= Written exercise =
How many lines in the entries below contain the word "screenshot"? Give only the number.

= Dataset content =

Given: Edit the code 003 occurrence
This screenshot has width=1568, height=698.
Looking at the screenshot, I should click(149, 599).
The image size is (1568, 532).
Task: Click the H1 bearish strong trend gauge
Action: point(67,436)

= Answer for this exercise =
2